CIRVA recognized that since 2008 México established a Vaquita Refuge in the core of the vaquita’s distribution and initiated a scheme of monetary compensation to eliminate gillnetting and industrial trawling within this Refuge. That scheme reduced, but did not eliminate, un-permitted fishing. The Government of Mexico, with significant support and funding from US government agencies and other groups, conducted a new survey of vaquita abundance, established an acoustics program to monitor population trends, and developed an alternative, “vaquita-safe” method for catching shrimp. Never before has so much serious effort and funding been invested to protect the vaquita. Without these efforts, vaquitas might already have reached a state where recovery would not be possible.

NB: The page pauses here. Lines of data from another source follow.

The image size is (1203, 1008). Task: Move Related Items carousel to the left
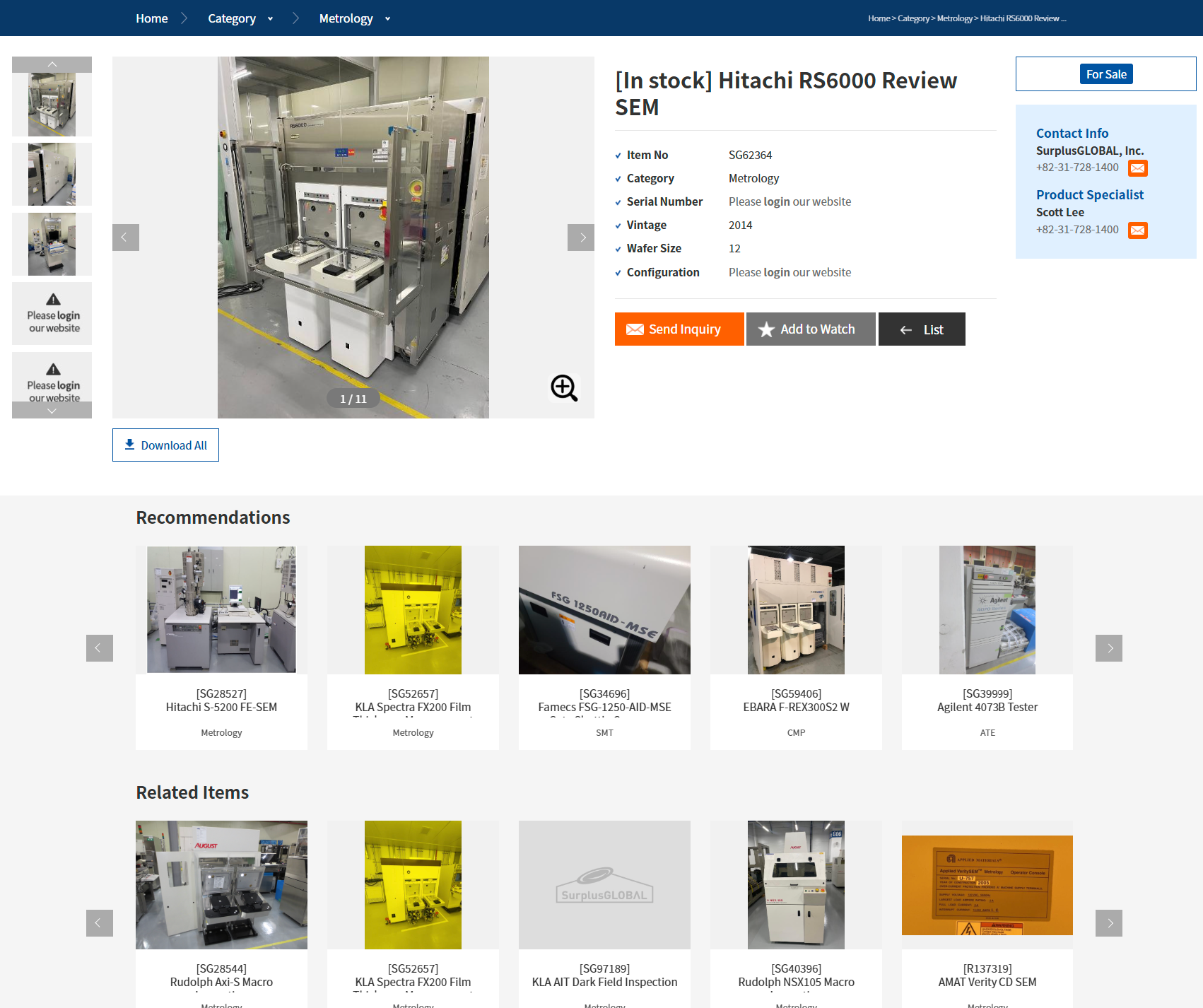pos(100,923)
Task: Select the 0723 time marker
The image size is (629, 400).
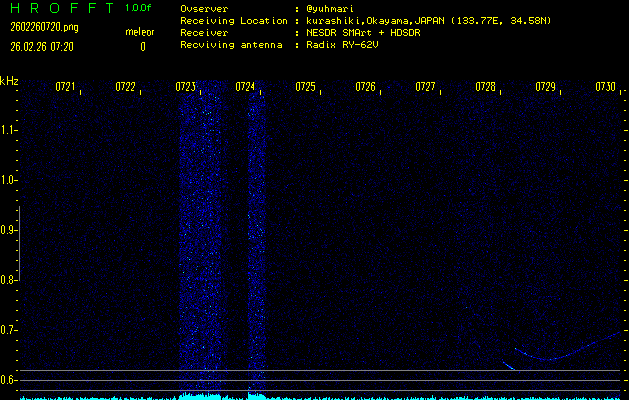Action: tap(185, 88)
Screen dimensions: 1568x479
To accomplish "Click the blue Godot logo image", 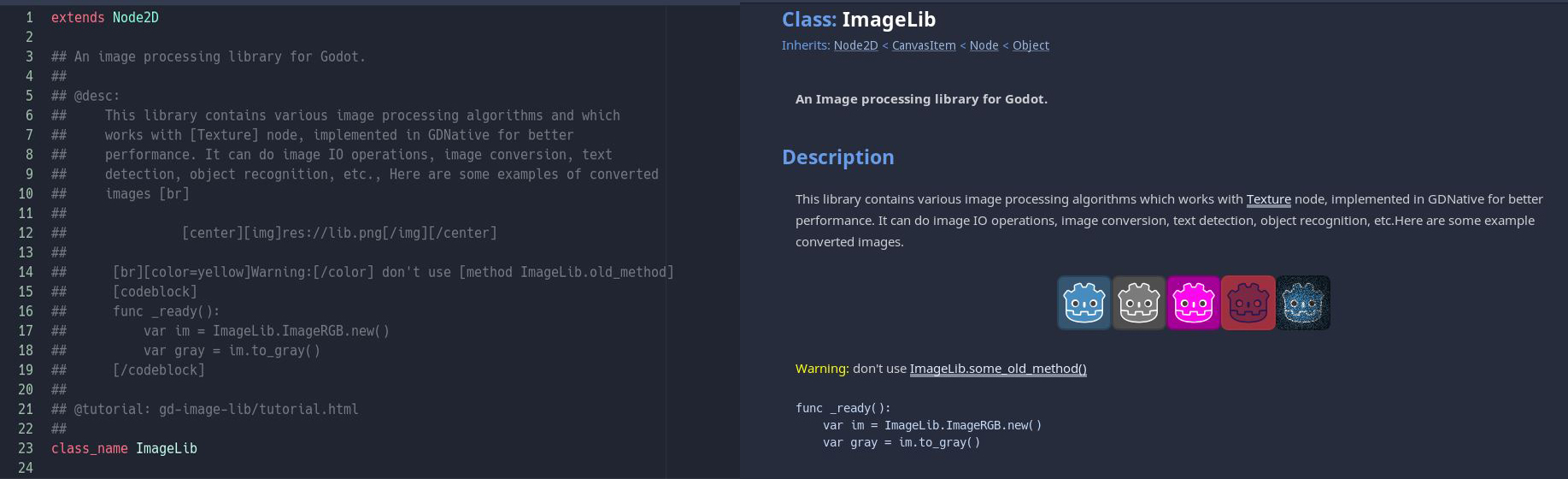I will [x=1084, y=303].
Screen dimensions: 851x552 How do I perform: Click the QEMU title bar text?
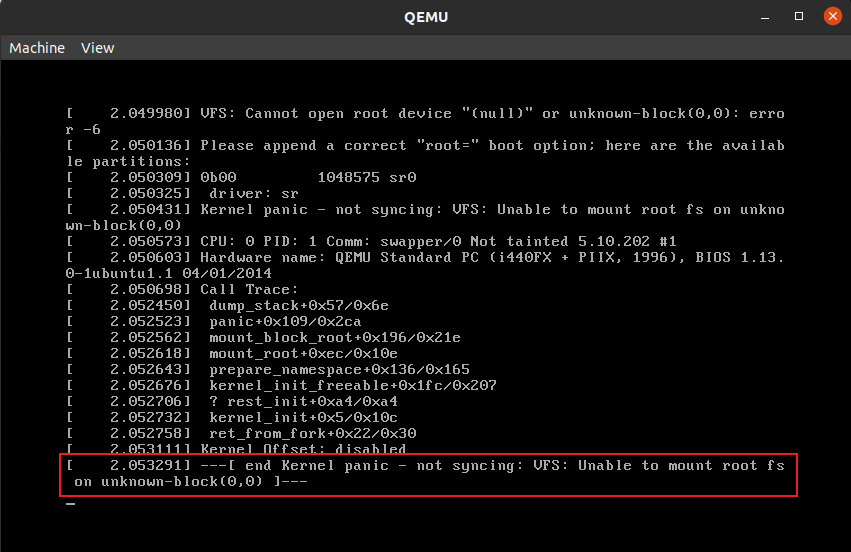click(x=426, y=17)
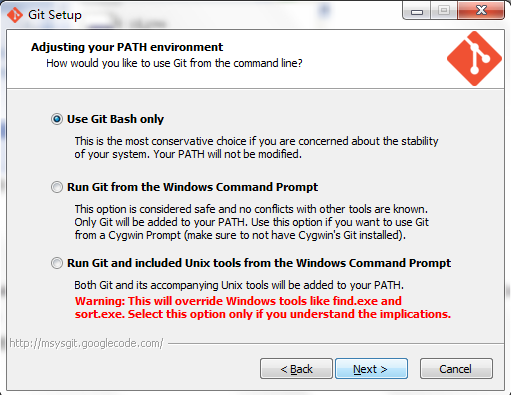Image resolution: width=511 pixels, height=395 pixels.
Task: Click the red warning about find.exe
Action: click(263, 307)
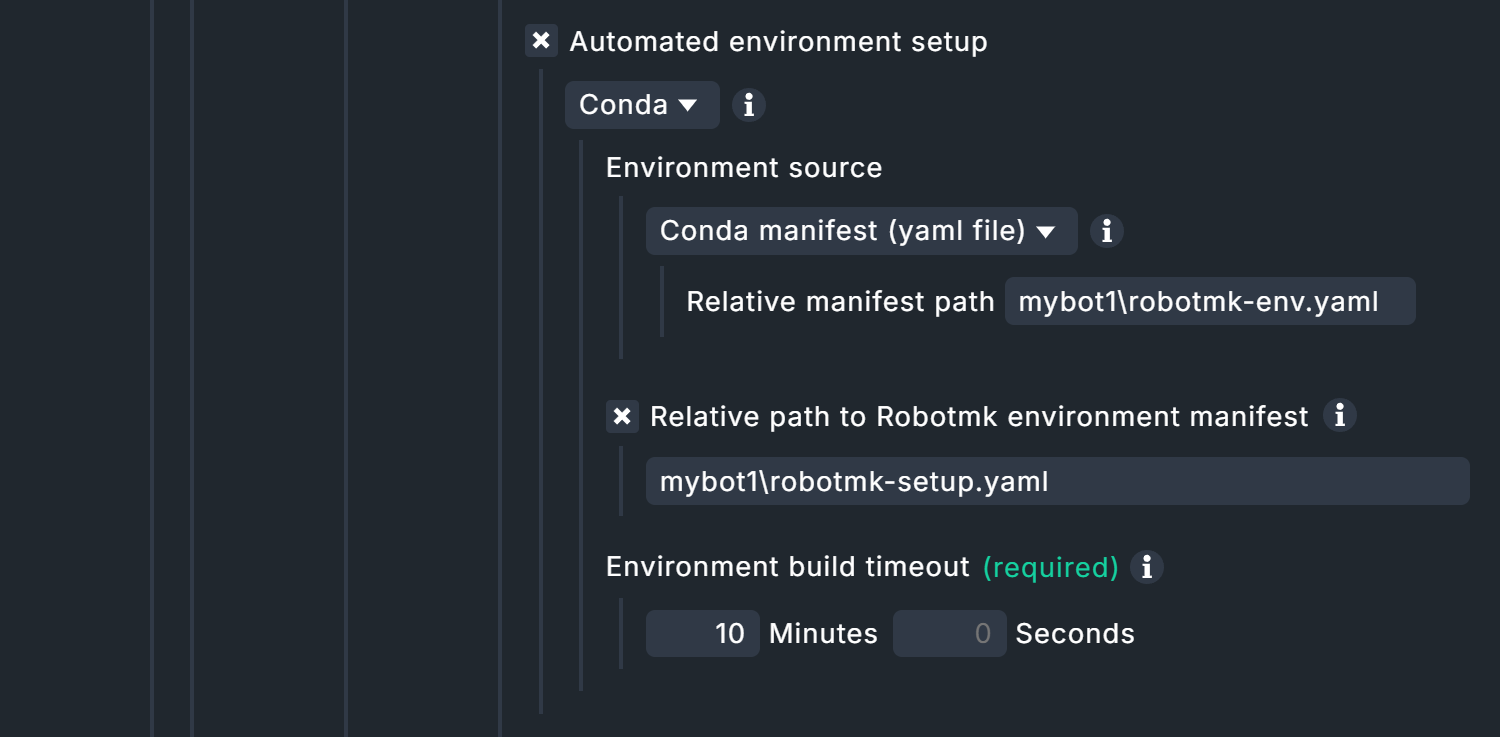Click Relative path to Robotmk environment manifest label

coord(978,416)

However, information presented at the February 2012 meeting showed that the vaquita population is still declining and now likely consists of fewer than 200 individuals. The Vaquita Refuge protects only about half of the population and illegal gillnet fishing is still common inside the Refuge. Also, gillnets are still commonly used to catch shrimp and finfish outside the Refuge. CIRVA concluded that if the continuing decline in vaquita abundance is not halted within the next five years (by 2017), the species may be too depleted to ever recover.
Based on information presented at this meeting, CIRVA made a number of recommendations, the most important being:
- All gillnets and other entangling nets need to be removed from the vaquita’s entire range.
- Artisanal shrimp fishing vessels should be converted immediately from using gillnets to using small trawls.
- Additional research is needed to develop vaquita-safe methods to fish for finfish with artisanal vessels. Spatial management measures are needed that provide access incentives for shrimp fishermen who use small trawls rather than gillnets.
- A legal limit on the length of gillnets and the number of nets per vessel needs to be enforced for fisheries with such limits, like the shrimp fishery.
- A legal limit on the length of gillnets and the number of nets per vessel needs to be established and enforced for all other fisheries (besides the shrimp fishery).
- More effective enforcement of no-fishing regulations within the Vaquita Refuge is needed.
- The boundaries of the Vaquita Refuge should be changed as described in the report.
- The current acoustic monitoring scheme should continue for at least the first planned 5-year period so that vaquita population trends can be tracked and recovery strategies adapted accordingly.